[Data lines]
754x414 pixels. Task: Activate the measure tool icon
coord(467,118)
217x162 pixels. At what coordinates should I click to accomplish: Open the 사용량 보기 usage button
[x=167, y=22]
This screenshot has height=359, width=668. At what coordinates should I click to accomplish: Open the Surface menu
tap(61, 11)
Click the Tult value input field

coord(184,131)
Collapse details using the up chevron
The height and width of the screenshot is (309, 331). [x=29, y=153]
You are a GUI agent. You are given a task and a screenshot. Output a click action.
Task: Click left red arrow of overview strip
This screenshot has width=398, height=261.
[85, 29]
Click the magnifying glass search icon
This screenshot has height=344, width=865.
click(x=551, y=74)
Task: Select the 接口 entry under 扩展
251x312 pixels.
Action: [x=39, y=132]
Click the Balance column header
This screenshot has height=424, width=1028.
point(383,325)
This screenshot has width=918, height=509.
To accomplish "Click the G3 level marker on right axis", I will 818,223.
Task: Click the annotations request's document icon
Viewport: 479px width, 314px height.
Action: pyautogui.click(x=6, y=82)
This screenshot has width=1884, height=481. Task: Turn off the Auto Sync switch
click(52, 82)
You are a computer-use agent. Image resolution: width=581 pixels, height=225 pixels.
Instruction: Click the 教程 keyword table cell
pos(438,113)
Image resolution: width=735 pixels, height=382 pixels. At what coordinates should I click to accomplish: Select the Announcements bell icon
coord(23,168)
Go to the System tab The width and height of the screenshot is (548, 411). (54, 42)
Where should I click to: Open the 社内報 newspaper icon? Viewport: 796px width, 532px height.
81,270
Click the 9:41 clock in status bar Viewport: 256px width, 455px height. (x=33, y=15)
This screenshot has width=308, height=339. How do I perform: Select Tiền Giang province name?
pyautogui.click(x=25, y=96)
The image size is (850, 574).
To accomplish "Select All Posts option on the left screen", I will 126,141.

• _Task details_: Copy out verbatim every line of the listing from its first line down to and including the line containing "Go to the System".

• _Written solution_:
754x414 pixels. Task: Activate the measure tool icon
coord(467,118)
217x162 pixels. At what coordinates should I click to accomplish: Open the 사용량 보기 usage button
[x=167, y=22]
This screenshot has height=359, width=668. At what coordinates should I click to accomplish: Open the Surface menu
tap(61, 11)
Click the Tult value input field

coord(184,131)
Collapse details using the up chevron
The height and width of the screenshot is (309, 331). [x=29, y=153]
You are a GUI agent. You are given a task and a screenshot. Output a click action.
Task: Click left red arrow of overview strip
This screenshot has width=398, height=261.
[85, 29]
Click the magnifying glass search icon
This screenshot has height=344, width=865.
click(x=551, y=74)
Task: Select the 接口 entry under 扩展
251x312 pixels.
Action: [x=39, y=132]
Click the Balance column header
This screenshot has height=424, width=1028.
point(383,325)
This screenshot has width=918, height=509.
To accomplish "Click the G3 level marker on right axis", I will 818,223.
Task: Click the annotations request's document icon
Viewport: 479px width, 314px height.
Action: pyautogui.click(x=6, y=82)
This screenshot has width=1884, height=481. Task: Turn off the Auto Sync switch
click(52, 82)
You are a computer-use agent. Image resolution: width=581 pixels, height=225 pixels.
Instruction: Click the 教程 keyword table cell
pos(438,113)
Image resolution: width=735 pixels, height=382 pixels. At what coordinates should I click to accomplish: Select the Announcements bell icon
coord(23,168)
Go to the System tab The width and height of the screenshot is (548, 411). (54, 42)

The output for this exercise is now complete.